Extrapolating these findings to the clinical situation can be done only with great caution. The present data, however, indicate that moderate normovolemic hemodilution (hemoglobin < 9 gm/dl) is relatively well tolerated in the presence of single-vessel and multivessel coronary stenoses. Tolerance to hemodilution beyond this relatively moderate level, however, may crucially depend on the compensatory increase in myocardial contractile function in non-coronary flowcompromised myocardium.

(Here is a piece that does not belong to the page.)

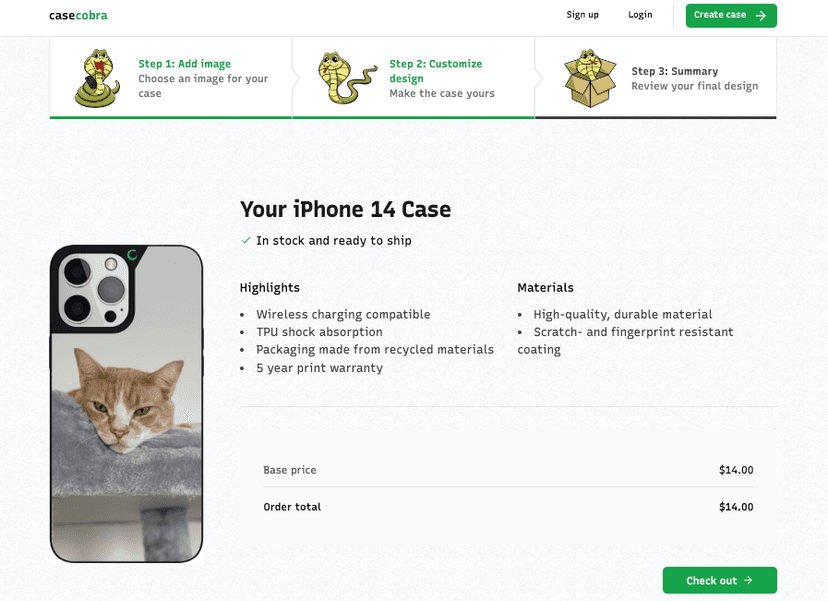Click the arrow icon in Check out
828x601 pixels.
748,580
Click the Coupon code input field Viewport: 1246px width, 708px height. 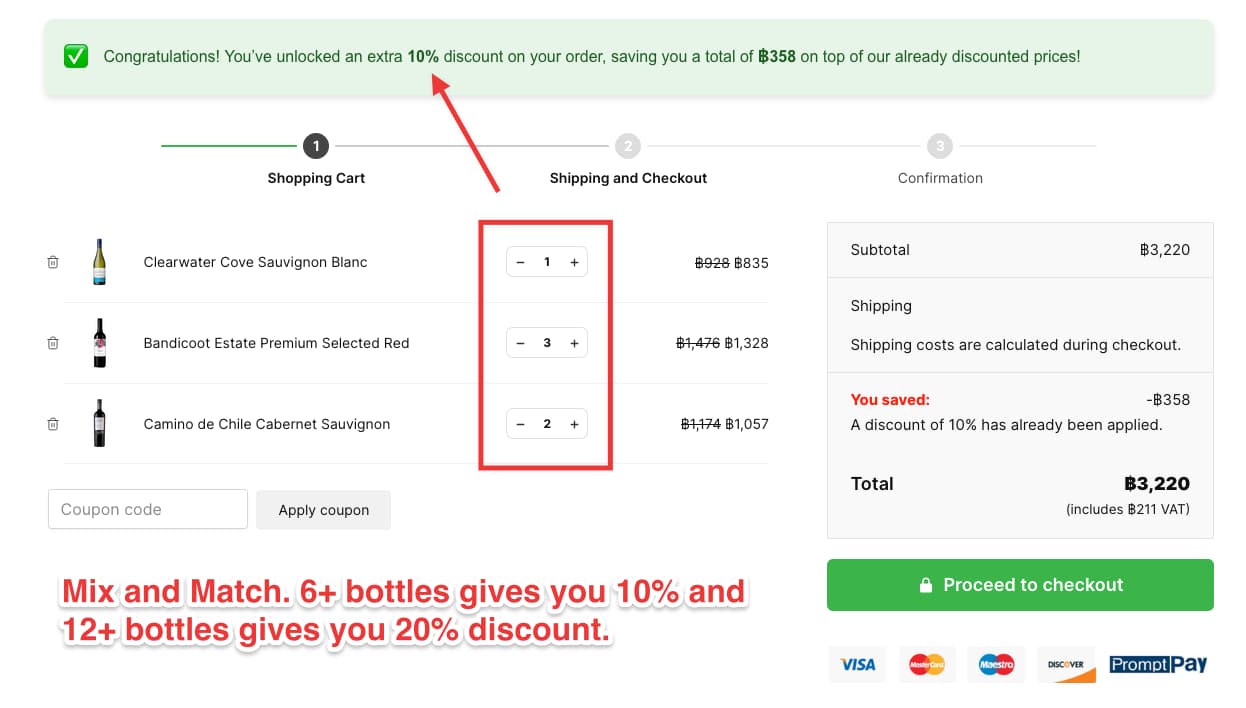tap(147, 509)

Tolerance to progressive normovolemic hemodilution was compared between dogs with a single proximal LC stenosis and dogs with proximal LAD and proximal LC coronary stenoses. Moderate normovolemic hemodilution (hemoglobin > 9 gm/dl) was relatively well tolerated by both groups. Advanced normovolemic hemodilution, however, was better tolerated by dogs with single LC stenosis. This tolerance is evidenced by a longer time to failure and an improved preservation of global cardiovascular and regional myocardial functions during progressive hemodilution. The better hemodilution tolerance in the LC stenosis group may be explained by the compensatory increase in myocardial contractile function in non-coronary flowcompromised myocardium, which appears to be crucial for global cardiovascular stability during hemodilution in the presence of coronary stenoses.